When the Relay Tests Good: Next Steps
If you've confirmed the relay, its fuses, and socket power are all correct, but the pump still doesn't run:
- Listen at the Fuel Tank: Have someone turn key ON while you listen carefully near the fuel tank filler or access point for the pump prime sound.
- Test Power at the Fuel Pump Connector: Disconnect the wiring harness to the fuel pump (often accessible under the rear seat, trunk floor, or near the tank). Use a multimeter to verify 12V+ and a good ground arriving at the pump connector when the ignition is turned ON (or during the relay bypass test). A helper is needed.
- Check Fuel Pump Ground: Verify the ground connection (-) for the pump itself is clean, tight, and has good contact with the body/chassis.
- Fuel Pump Resistance Test: Using the multimeter on Ohms scale, check the resistance of the fuel pump motor windings across its power terminals (disconnected). Refer to a service manual for specific expected values (typically low Ohms - 1-5 Ohms - if functional, "OL" or Very High Ohms if open circuit/broken). Requires pump access.

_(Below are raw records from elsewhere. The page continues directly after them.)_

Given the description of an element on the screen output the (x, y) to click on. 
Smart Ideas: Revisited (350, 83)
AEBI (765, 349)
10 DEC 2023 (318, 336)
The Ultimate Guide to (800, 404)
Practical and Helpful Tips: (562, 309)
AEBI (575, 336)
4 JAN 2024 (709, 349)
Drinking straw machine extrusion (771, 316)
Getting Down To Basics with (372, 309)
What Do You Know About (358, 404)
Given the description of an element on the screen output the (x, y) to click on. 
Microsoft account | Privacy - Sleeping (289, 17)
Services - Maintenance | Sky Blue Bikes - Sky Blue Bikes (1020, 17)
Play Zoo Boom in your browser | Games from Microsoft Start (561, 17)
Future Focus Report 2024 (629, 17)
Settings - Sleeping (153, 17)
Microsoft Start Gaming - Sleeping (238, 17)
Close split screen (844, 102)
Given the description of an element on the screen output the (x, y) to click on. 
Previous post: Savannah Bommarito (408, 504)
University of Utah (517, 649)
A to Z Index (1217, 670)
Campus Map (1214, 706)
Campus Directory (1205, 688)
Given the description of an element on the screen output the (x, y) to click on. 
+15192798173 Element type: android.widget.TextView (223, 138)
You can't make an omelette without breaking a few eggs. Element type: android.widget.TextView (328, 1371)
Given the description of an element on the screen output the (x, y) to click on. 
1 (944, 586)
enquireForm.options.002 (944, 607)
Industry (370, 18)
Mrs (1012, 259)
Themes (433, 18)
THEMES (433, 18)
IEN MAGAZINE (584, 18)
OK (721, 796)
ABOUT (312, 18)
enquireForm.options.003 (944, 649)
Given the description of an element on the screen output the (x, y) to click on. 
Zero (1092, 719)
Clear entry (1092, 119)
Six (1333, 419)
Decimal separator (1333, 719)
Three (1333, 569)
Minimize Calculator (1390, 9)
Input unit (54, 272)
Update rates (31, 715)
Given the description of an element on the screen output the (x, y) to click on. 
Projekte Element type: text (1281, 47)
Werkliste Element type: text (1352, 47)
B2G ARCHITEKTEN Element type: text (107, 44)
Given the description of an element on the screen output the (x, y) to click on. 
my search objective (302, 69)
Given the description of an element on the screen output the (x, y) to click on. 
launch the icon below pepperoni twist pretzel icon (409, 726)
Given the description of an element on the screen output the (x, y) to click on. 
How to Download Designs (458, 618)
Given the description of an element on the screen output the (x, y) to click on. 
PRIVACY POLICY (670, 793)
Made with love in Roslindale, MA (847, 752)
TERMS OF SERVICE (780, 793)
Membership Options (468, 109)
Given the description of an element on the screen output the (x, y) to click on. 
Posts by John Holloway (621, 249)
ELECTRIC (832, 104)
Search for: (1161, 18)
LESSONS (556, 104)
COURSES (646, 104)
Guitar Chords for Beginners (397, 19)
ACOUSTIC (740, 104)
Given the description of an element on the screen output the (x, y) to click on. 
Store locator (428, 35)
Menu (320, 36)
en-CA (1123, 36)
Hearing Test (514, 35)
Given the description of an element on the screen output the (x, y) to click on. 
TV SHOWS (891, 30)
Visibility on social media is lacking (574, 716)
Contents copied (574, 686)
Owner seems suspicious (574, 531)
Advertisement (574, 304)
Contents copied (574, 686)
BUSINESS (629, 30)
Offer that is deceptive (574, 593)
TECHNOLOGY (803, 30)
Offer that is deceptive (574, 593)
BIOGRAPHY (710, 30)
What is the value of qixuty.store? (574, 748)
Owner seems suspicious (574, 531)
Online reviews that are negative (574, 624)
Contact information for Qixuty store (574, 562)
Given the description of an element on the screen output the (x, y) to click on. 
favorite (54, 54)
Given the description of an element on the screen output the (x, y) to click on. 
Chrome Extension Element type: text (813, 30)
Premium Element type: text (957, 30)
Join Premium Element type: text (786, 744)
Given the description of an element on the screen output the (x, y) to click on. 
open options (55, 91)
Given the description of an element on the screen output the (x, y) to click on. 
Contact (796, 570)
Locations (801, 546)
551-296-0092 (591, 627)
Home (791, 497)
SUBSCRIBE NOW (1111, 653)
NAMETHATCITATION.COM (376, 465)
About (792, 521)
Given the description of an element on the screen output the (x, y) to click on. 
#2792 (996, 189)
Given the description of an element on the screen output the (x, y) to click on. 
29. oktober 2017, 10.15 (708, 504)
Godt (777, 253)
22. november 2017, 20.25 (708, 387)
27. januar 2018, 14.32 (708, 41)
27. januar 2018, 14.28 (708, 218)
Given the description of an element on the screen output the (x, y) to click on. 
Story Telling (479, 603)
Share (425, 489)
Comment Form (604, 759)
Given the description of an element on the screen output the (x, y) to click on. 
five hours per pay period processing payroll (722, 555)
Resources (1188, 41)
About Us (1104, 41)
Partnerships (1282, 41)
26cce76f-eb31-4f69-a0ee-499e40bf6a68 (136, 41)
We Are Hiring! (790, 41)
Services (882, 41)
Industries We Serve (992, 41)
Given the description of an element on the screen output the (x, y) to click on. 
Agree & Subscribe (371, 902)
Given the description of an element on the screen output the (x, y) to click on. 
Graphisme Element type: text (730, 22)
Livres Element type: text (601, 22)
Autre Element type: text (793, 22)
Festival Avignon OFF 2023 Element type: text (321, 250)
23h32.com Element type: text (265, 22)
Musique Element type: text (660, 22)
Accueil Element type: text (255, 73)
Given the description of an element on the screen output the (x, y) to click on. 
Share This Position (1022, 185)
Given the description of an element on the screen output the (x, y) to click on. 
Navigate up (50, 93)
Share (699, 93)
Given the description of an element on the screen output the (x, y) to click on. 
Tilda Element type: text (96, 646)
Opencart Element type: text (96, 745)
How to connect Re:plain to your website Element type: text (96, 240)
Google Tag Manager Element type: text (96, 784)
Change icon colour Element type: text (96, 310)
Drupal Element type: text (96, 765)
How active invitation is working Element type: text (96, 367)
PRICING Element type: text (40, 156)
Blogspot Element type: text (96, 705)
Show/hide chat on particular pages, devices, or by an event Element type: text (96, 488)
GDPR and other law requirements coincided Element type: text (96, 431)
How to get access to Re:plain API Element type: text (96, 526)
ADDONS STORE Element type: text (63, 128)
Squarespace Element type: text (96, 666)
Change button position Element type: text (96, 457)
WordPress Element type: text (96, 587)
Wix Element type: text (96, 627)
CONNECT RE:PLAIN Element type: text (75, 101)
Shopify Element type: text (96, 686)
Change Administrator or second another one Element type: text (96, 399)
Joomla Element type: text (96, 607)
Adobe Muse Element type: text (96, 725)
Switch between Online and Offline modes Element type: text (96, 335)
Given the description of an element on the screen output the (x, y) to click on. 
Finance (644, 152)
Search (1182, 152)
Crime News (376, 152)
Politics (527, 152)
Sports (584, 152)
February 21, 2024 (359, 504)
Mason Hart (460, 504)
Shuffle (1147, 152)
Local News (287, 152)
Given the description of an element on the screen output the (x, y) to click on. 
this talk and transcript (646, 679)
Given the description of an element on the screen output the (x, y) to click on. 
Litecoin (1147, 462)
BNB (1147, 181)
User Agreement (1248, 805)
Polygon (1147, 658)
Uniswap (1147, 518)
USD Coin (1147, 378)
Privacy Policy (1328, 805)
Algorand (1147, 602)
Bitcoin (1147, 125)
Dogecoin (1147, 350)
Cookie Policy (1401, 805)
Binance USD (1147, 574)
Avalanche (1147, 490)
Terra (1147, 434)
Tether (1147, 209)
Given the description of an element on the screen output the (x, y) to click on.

- Fuel Pressure Test: While power issues are common, a mechanical failure inside the pump (seized motor, broken impeller) might prevent fuel flow even if it gets power. A fuel pressure gauge connected to the engine's Schrader valve test port is the definitive way to check if sufficient fuel pressure is being developed. No pressure points to pump failure or severe blockage.
Conclusion: Empower Yourself with Diagnosis
Testing a fuel pump relay is a practical skill every car owner can learn. Following these structured methods â starting with simple swaps, audible checks, power verification at the socket, and progressing to bench testing the relay or bypassing it â allows you to reliably determine if this small, inexpensive component is the cause of a frustrating no-start condition. By methodically eliminating the relay and its associated power circuits as the problem, you save significant diagnostic time and money before moving on to inspecting wiring, connectors, or the fuel pump itself. Remember safety is paramount when working around electrical circuits and fuel systems. Accurate diagnosis starts with testing the relay.